Based on a 5 day week.

Is this quite a reasonable lifestyle for a single bloke?


----------



## bigdave (Oct 22, 2008)

yep as long as you are single and no kids


----------



## alli (Mar 6, 2008)

Great package, go for it! they have provided you accom which is the killer - plus giving you a car, you are home free

good luck!


----------



## Andy Capp (Oct 5, 2008)

Can you lend ma a few Dirhams....


----------



## sydneysider (Oct 30, 2008)

Hey there ... just found your link. This site is a bit addictive! I must depart, but wanted to say thanks. And sounds like you scored yourself a great deal - WELL DONE!! You can buy me a drink LOL!


----------



## Marco76 (Sep 28, 2008)

Anytime!

I'll take you all out for a curry one night....


----------



## dj6246 (Oct 25, 2008)

Marco76 said:


> Anytime!
> 
> I'll take you all out for a curry one night....



count me in! haha


----------



## Andy Capp (Oct 5, 2008)

Marco76 said:


> Anytime!
> 
> I'll take you all out for a curry one night....

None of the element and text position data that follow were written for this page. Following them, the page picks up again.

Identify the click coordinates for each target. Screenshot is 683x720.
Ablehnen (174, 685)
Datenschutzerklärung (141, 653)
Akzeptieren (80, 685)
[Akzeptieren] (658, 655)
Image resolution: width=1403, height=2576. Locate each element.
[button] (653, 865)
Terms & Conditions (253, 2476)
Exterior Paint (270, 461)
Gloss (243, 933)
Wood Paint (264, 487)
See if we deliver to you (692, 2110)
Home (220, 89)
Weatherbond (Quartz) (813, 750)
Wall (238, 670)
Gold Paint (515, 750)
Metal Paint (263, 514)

Ruby, ruby, ruby, ruby ....


----------



## prinks (Dec 8, 2010)

Am looking for a change and lemme know if the organization has any openings?




Marco76 said:


> Hi,
> 
> I've just accepted a position in Abu Dhabi which is providing me with the following:
> 
> ...


----------



## jander13 (Mar 12, 2009)

30th october 2008, right around the recession i am sure they didn't have any openings even if you have a time machine


----------



## Canuck_Sens (Nov 16, 2010)

Marco76 said:


> Hi,
> 
> I've just accepted a position in Abu Dhabi which is providing me with the following:
> 
> ...


Rent in abu dhabi is more expensive compared to Dubai. See if you got a decent package for rental or you will end up living in a tough place far from work...and traffic here can get really bad


----------



## hubbly_bubbly (Oct 17, 2010)

The thread is from two years ago. Like Jander suggests, even a time machine won't help.


----------



## xpatusa (May 8, 2010)

Bump? LOL!!!


----------



## Moe78 (Oct 29, 2010)

Can someone please help Marco! He's been here two years and no one has yet to answer him


----------